Jersey Budd is an English singer-songwriter from Leicester, England. He has also recently become a star striker for St Patrick's AFC who play in the Leicester District League

==Music career==
He released his first album Wonderlands in 2009, which included the singles "She Came Back", featuring backing vocals by Kasabian's Tom Meighan, and "Bright Soul". In 2010 he released Louis Armstrong's "When You're Smiling" with Leicester City F.C., in celebration of the club's success in reaching the Championship Play-offs and he sang the song on the pitch before the first leg against Cardiff City at the Walkers Stadium. He re-released the single in 2011 and appeared on ESPN's Talk of the Terrace in early September of that year.
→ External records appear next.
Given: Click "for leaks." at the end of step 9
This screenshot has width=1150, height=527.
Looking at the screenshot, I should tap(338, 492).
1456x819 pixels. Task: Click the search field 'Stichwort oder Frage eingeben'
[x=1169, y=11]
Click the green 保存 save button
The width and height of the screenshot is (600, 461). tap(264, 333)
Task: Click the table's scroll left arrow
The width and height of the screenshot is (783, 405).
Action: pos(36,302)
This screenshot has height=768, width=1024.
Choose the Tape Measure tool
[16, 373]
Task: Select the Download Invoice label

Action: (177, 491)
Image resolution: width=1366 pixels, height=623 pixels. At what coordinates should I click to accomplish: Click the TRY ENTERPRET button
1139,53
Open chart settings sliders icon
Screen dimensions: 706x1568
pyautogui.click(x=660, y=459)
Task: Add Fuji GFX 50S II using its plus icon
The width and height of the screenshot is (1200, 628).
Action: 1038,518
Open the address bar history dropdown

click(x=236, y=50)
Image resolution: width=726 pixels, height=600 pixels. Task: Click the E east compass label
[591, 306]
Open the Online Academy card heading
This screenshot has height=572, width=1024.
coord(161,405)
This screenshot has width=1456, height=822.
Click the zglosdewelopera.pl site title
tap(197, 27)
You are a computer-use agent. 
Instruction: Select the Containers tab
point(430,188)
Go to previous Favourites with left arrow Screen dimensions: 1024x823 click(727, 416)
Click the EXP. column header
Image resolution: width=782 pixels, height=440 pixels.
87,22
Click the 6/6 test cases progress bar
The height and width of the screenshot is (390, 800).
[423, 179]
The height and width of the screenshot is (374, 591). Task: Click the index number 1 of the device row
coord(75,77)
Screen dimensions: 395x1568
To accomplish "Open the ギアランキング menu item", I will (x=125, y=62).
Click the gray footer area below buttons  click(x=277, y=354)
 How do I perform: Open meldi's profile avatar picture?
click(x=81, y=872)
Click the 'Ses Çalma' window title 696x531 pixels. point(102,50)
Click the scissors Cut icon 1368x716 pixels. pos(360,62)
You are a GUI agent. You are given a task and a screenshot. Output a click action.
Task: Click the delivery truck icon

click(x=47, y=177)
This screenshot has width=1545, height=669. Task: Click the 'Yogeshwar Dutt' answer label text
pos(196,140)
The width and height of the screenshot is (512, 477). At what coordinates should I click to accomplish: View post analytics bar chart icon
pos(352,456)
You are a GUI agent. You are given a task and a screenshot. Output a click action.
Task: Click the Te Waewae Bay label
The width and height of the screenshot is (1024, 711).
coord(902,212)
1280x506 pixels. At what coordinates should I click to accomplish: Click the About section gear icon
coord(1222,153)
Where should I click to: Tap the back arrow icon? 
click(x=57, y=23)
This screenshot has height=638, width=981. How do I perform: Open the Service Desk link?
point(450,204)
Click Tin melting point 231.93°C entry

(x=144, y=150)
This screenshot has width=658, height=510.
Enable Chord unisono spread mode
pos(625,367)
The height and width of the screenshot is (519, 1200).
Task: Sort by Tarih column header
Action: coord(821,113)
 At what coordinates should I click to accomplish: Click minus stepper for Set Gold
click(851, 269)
Budd has supported many artists on tour such as Kasabian, The Rifles, The Enemy, James Morrison, Amy Macdonald and Turin Brakes. In 2012 and 2013 he released three five-track EPs on Smoky Carrot Records.

==Discography==
===Studio albums===
- Wonderlands (2009)
- The Gathering Dust (2017)

===EPs===
- Heartbreaker EP (2012)
- Down to the Wire (2013)
- Time Stands Still (2013)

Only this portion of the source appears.